1955-1963 studying at the eight-year school No. 3 in Pokhvistnevo.
1963-1967 studied at the Kuibyshev Machine-Building College, which he graduated in December 1967.

He began his sports career in 1964 with the mountaineering section. His first ascent took place in 1964 on the peak of Adygene (4510 meters, Tien Shan).

Since 2007, Ivan Trofimovich has been a senior coach at the Central School of Instructors of the Russian Mountaineering Federation. Since 2007, he has been the head of the Interdepartmental Working Group on Mountain Training of Military Personnel and Special Forces. For two years, under his leadership, a number of large-scale training camps were held in the mountains and more than 80 mountain training instructors were trained.
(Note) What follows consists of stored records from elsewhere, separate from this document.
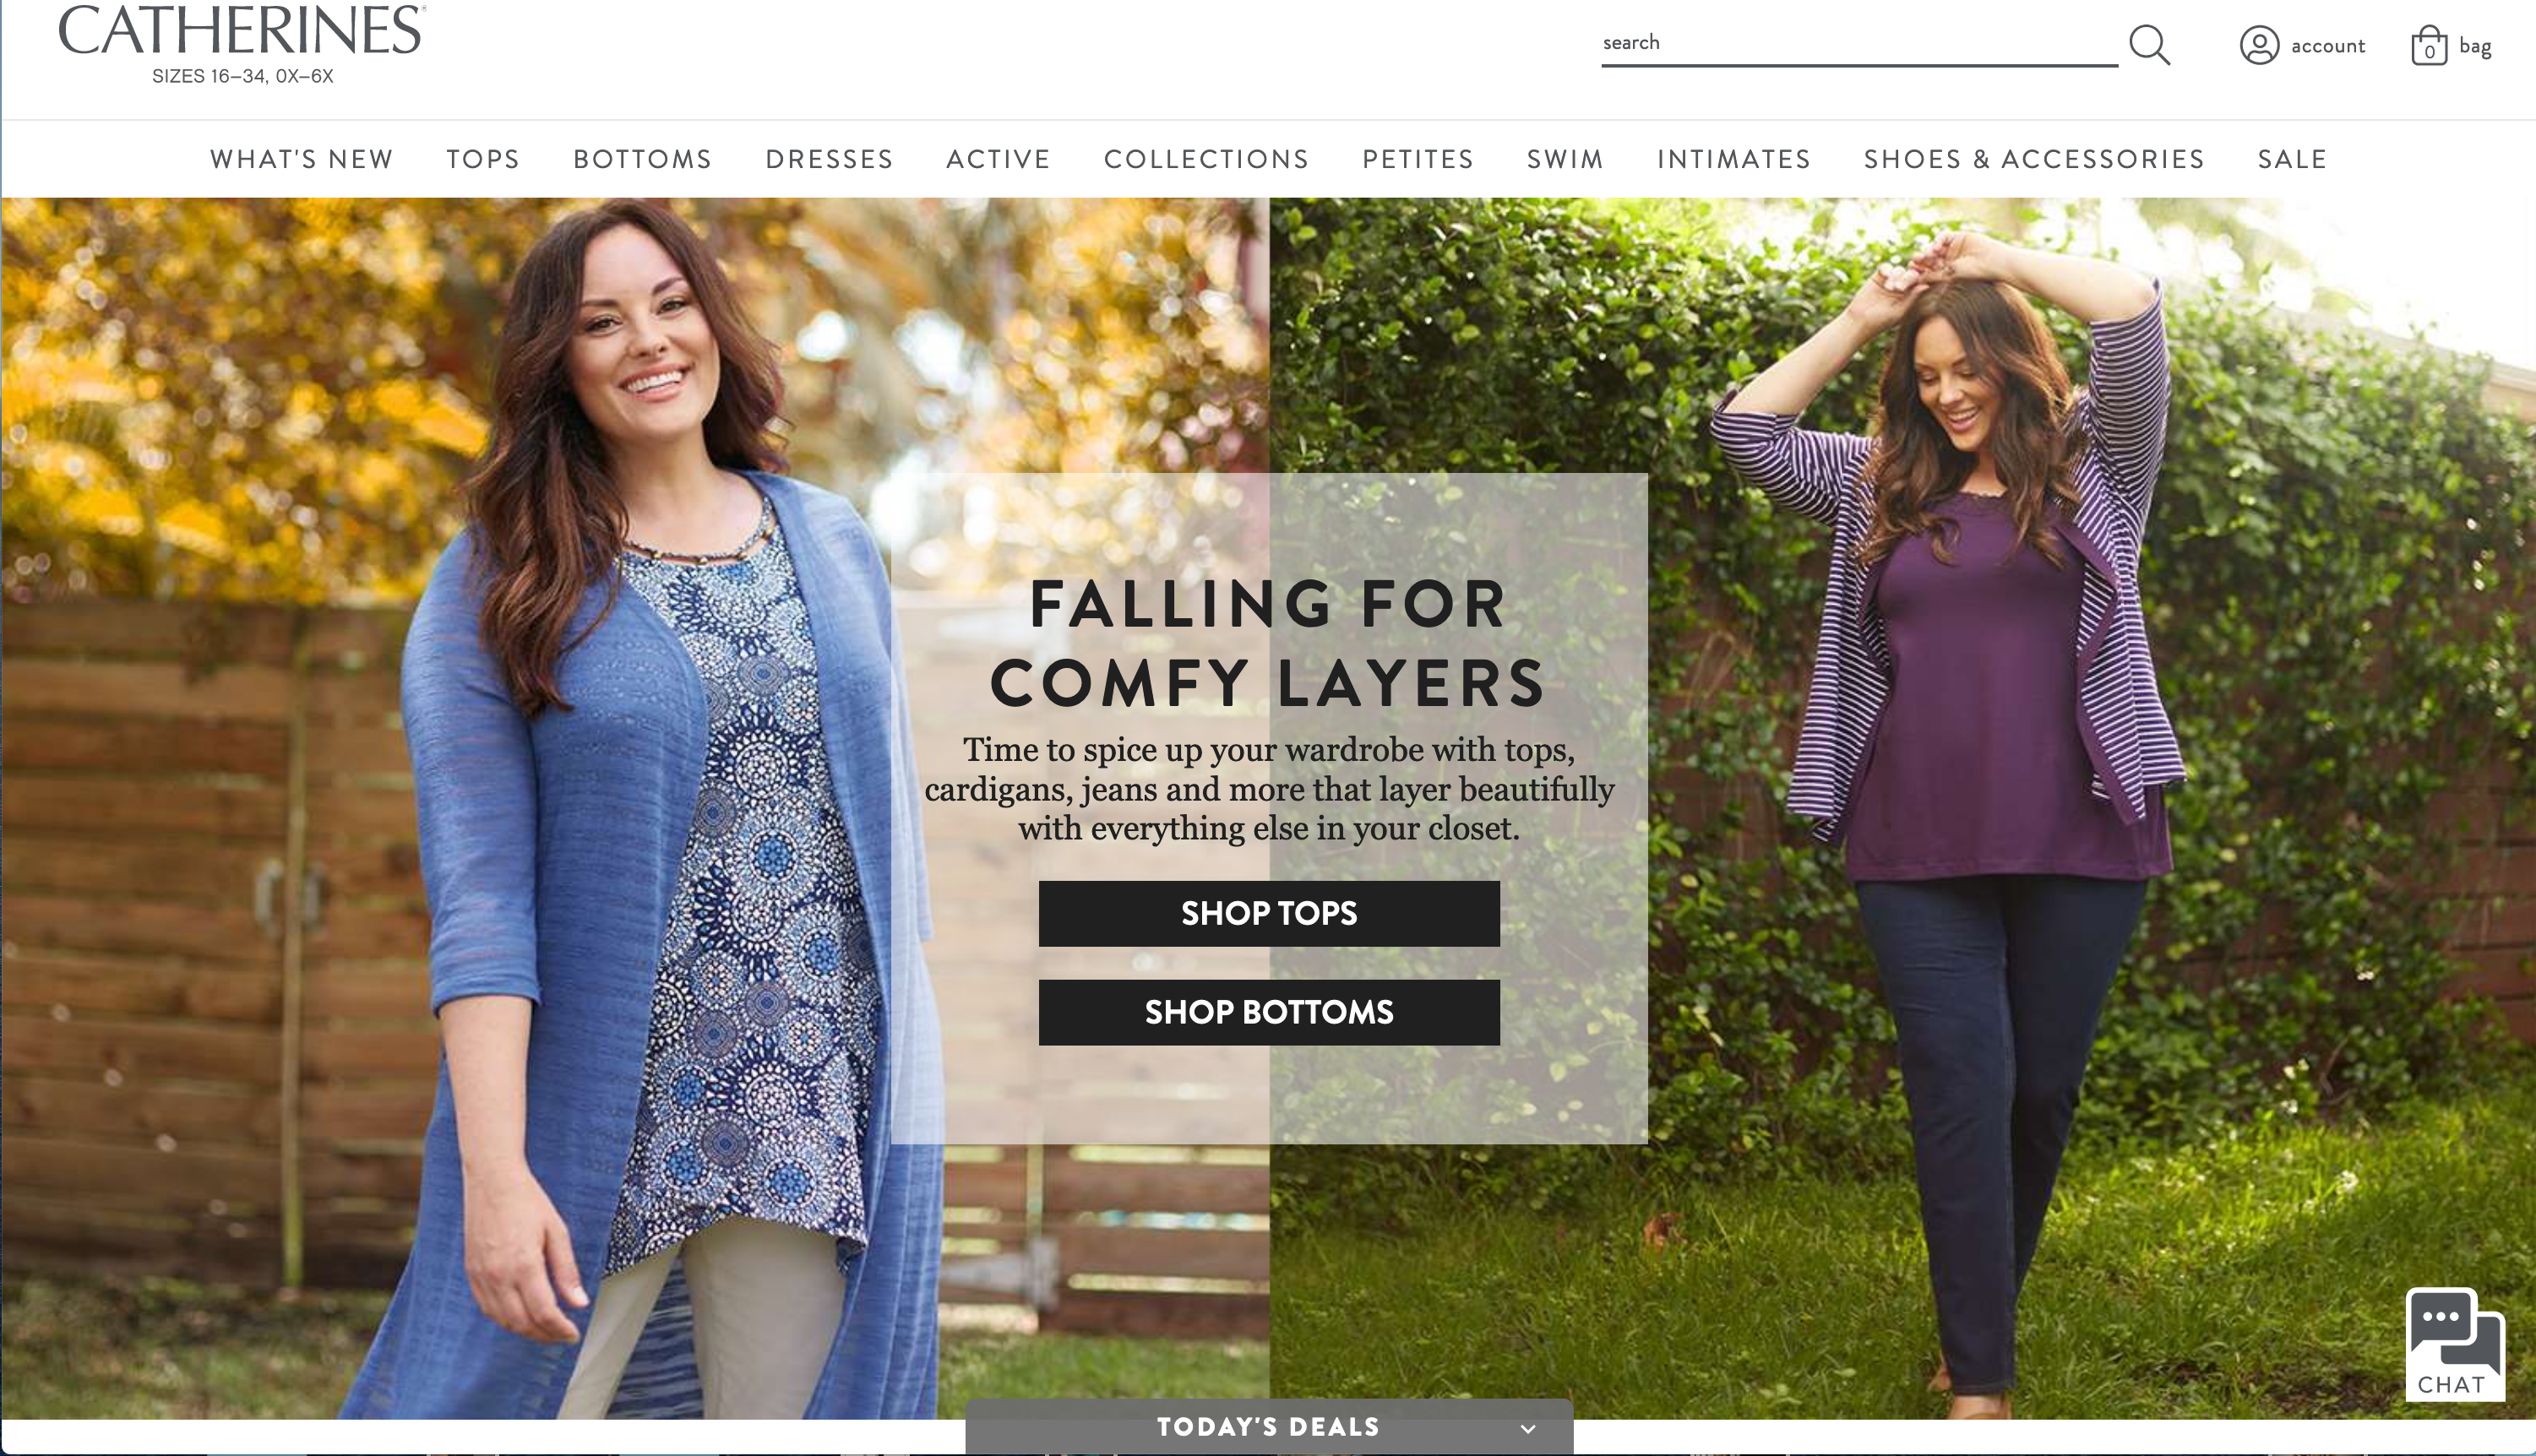Focus the search text field

pyautogui.click(x=1859, y=43)
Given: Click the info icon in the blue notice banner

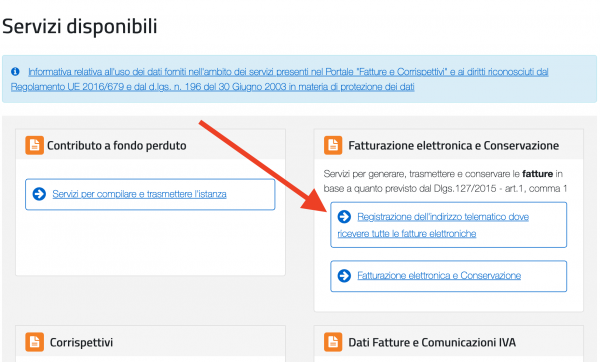Looking at the screenshot, I should (x=15, y=72).
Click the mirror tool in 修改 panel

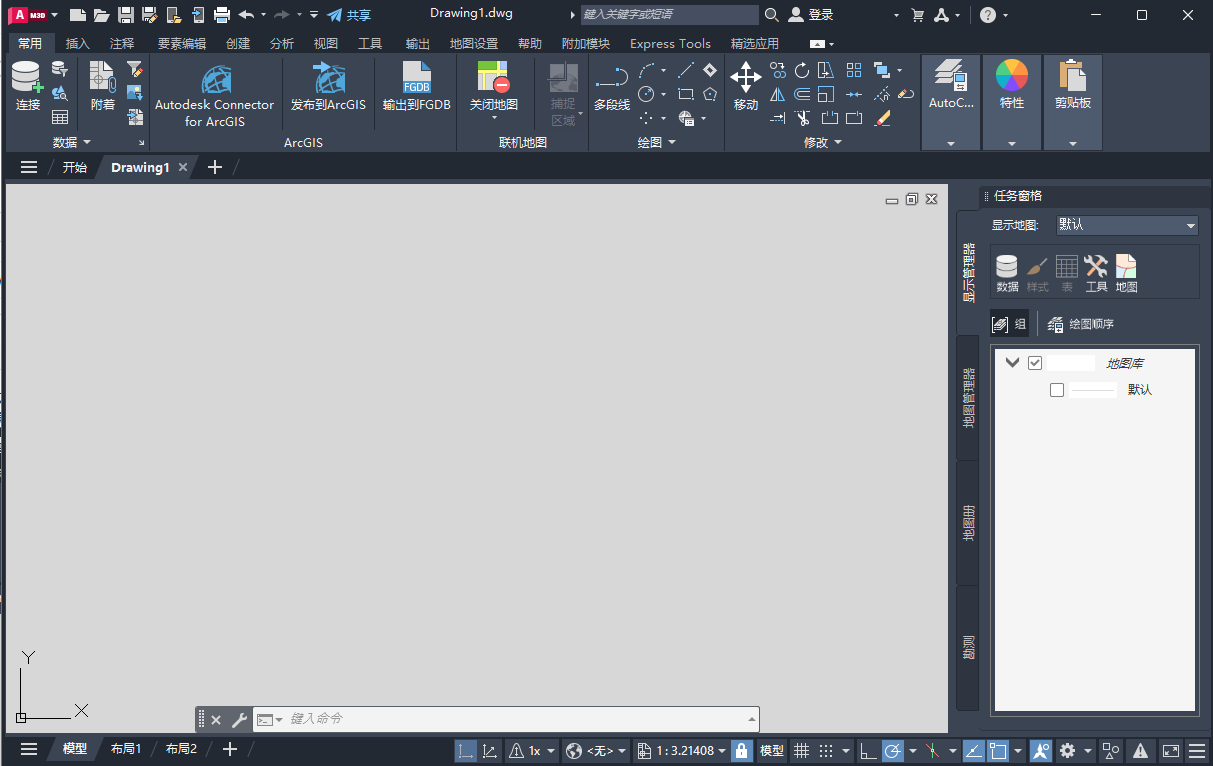tap(777, 94)
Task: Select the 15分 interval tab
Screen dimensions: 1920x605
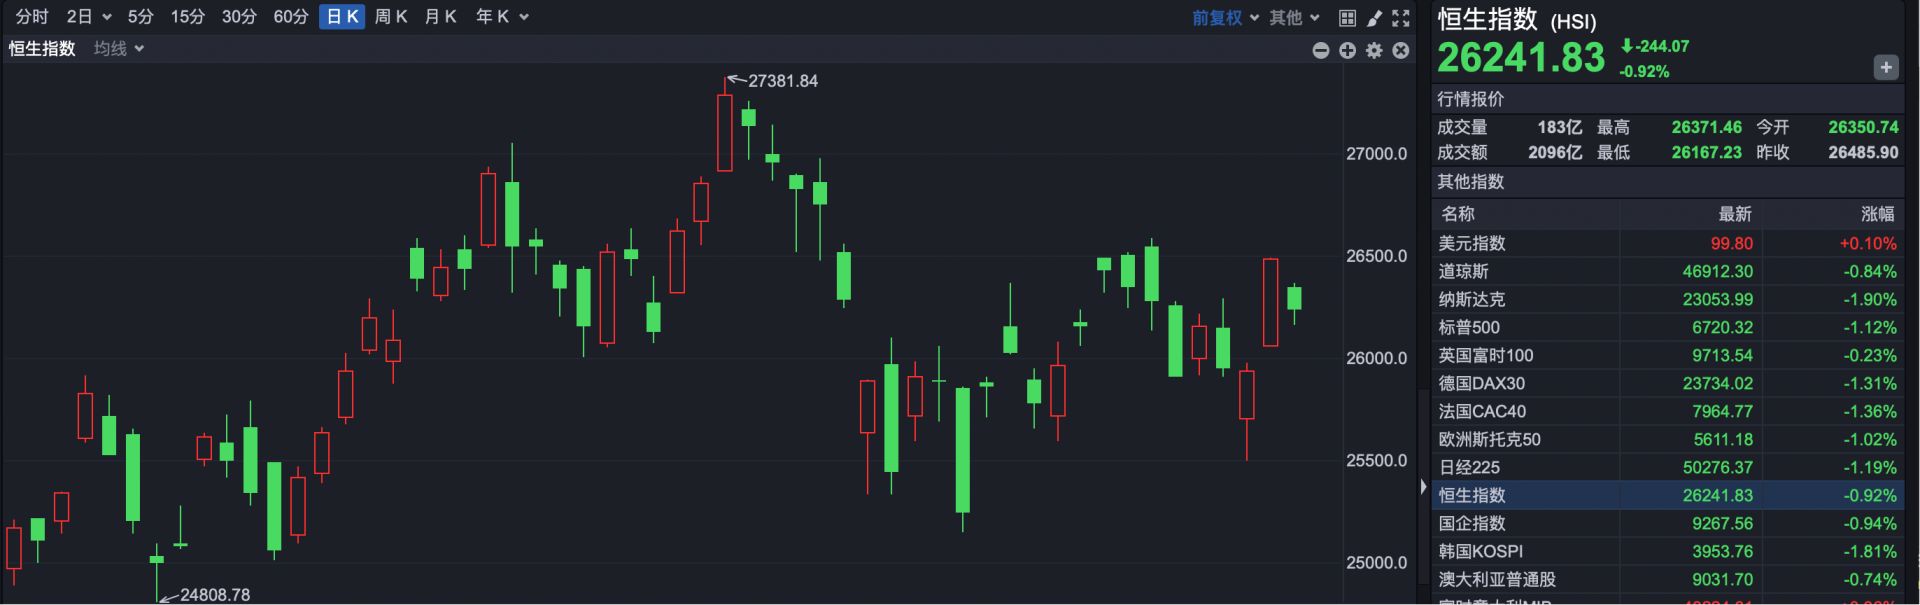Action: (x=187, y=17)
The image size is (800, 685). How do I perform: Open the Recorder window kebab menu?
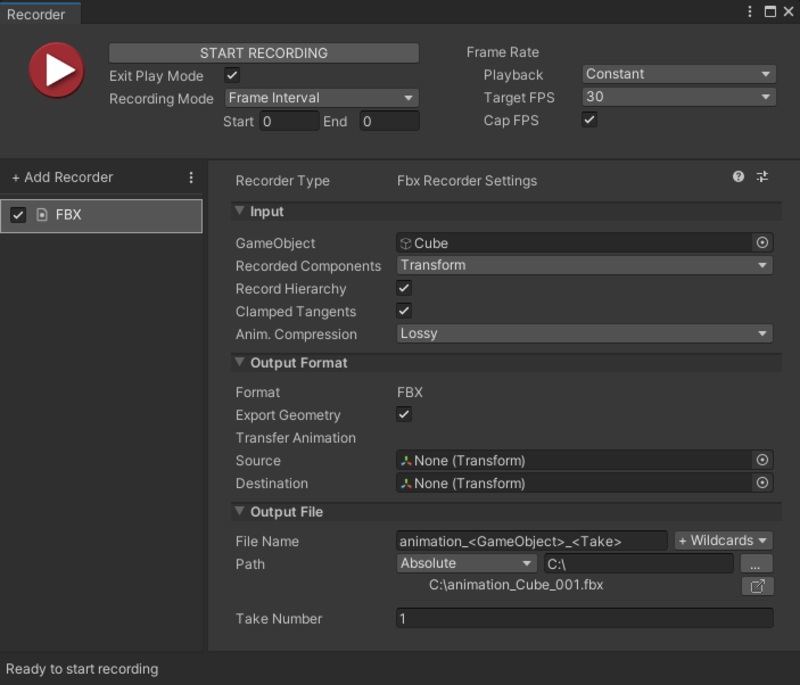(x=750, y=12)

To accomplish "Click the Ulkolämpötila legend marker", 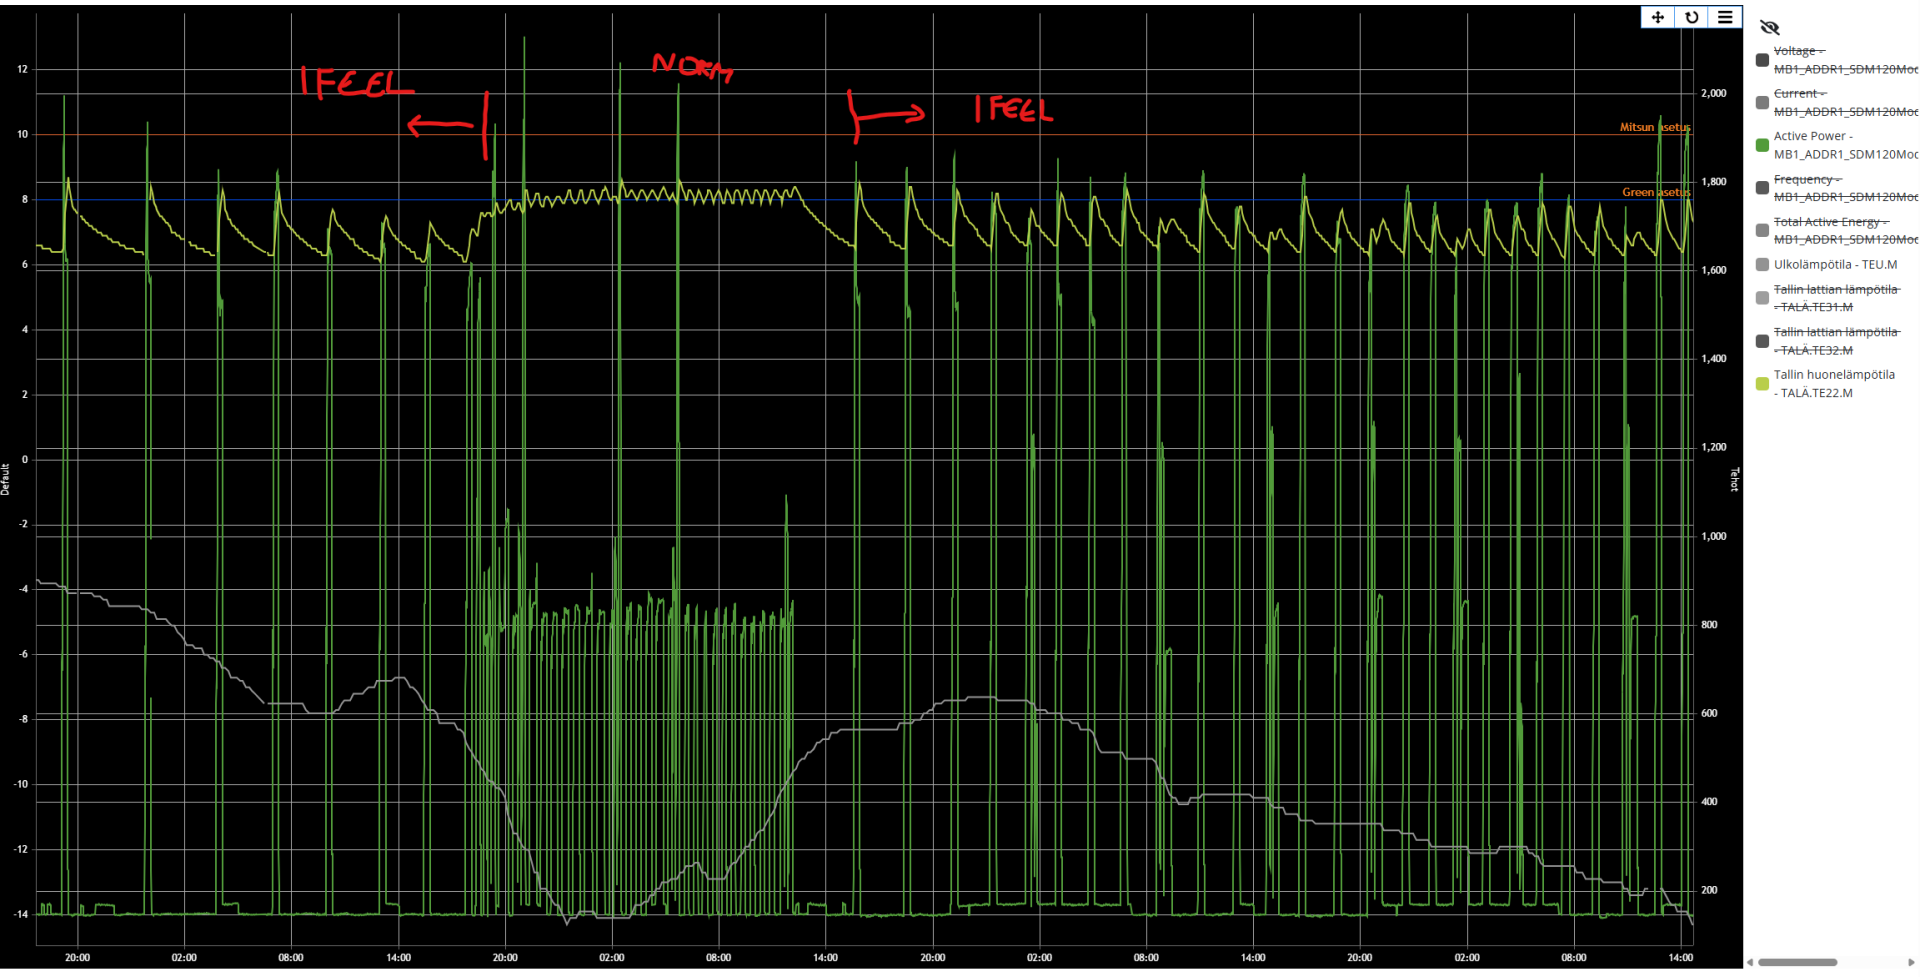I will tap(1762, 265).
Ivan Trofimovich Dusharin is the author of the book “On the String Through the Abyss” (Moscow: Vneshtorgizdat, 2007) and the book “Across the Mountains to Yourself” (photo album). PIOLET D'OR nominee in 1998 for the first ascent (directissima) of the north face of Changabeng, 6864 m, India.
Awards and medals:
- Order of Friendship of Peoples
- Silver medal of VDNKh
- certificates, diplomas and medals of Championships and Championships in mountaineering.
On April 24, 2008, by order of the Minister of Defense of the Russian Federation, he was awarded a state award - the medal "FOR STRENGTHENING THE COMMONWEALTH IN BATTLE".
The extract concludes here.